* Work order
Once the pictures are removed, restate the data below word for word.

(Records provided)

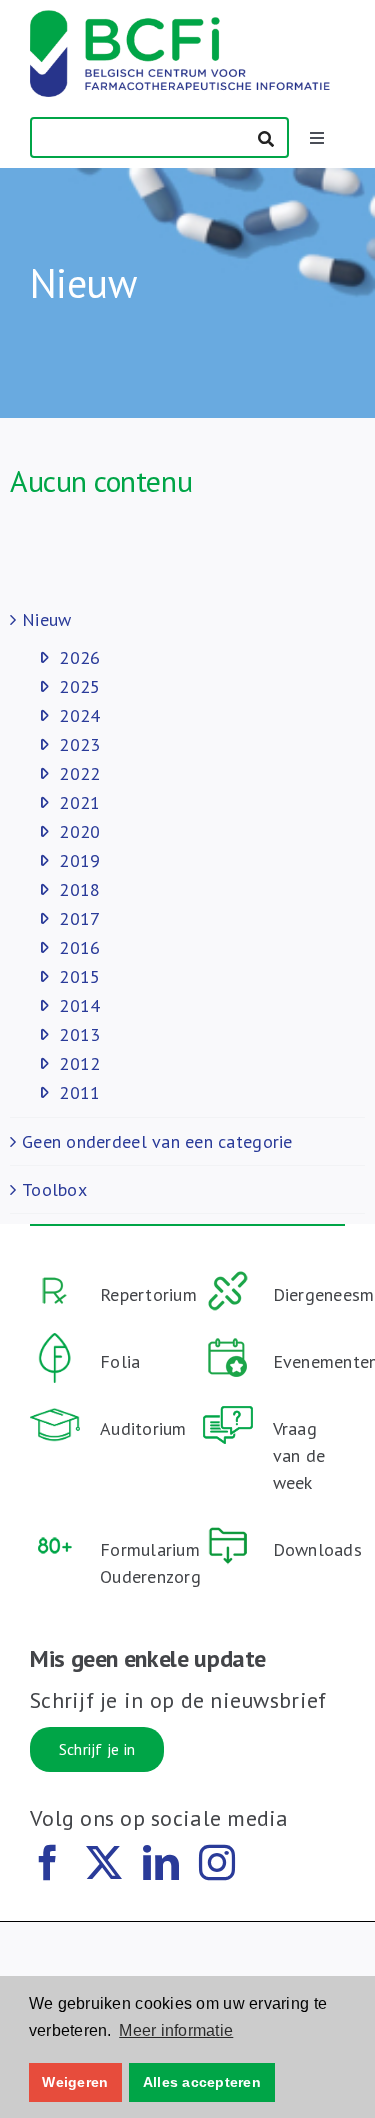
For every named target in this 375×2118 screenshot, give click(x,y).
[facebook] (48, 1863)
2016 (79, 947)
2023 (79, 744)
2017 (79, 918)
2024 (79, 715)
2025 (79, 686)
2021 (79, 802)
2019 (79, 860)
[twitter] (104, 1863)
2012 (79, 1063)
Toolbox (54, 1189)
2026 (79, 657)
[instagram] (217, 1863)
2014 (79, 1005)
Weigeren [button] (75, 2082)
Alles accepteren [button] (202, 2082)
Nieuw (46, 619)
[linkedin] (161, 1863)
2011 (79, 1092)
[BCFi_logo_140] (180, 18)
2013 (79, 1034)
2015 (79, 976)
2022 (79, 773)
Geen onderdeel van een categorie (157, 1141)
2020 (79, 831)
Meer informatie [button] (176, 2030)
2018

(End Records provided)

* Exercise response
For every named target in this 375×2118 screenshot, give click(x,y).
[facebook] (48, 1863)
2016 (79, 947)
2023 (79, 744)
2017 (79, 918)
2024 (79, 715)
2025 (79, 686)
2021 (79, 802)
2019 (79, 860)
[twitter] (104, 1863)
2012 (79, 1063)
Toolbox (54, 1189)
2026 (79, 657)
[instagram] (217, 1863)
2014 (79, 1005)
Weigeren [button] (75, 2082)
Alles accepteren [button] (202, 2082)
Nieuw (46, 619)
[linkedin] (161, 1863)
2011 (79, 1092)
[BCFi_logo_140] (180, 18)
2013 (79, 1034)
2015 (79, 976)
2022 (79, 773)
Geen onderdeel van een categorie (157, 1141)
2020 (79, 831)
Meer informatie [button] (176, 2030)
2018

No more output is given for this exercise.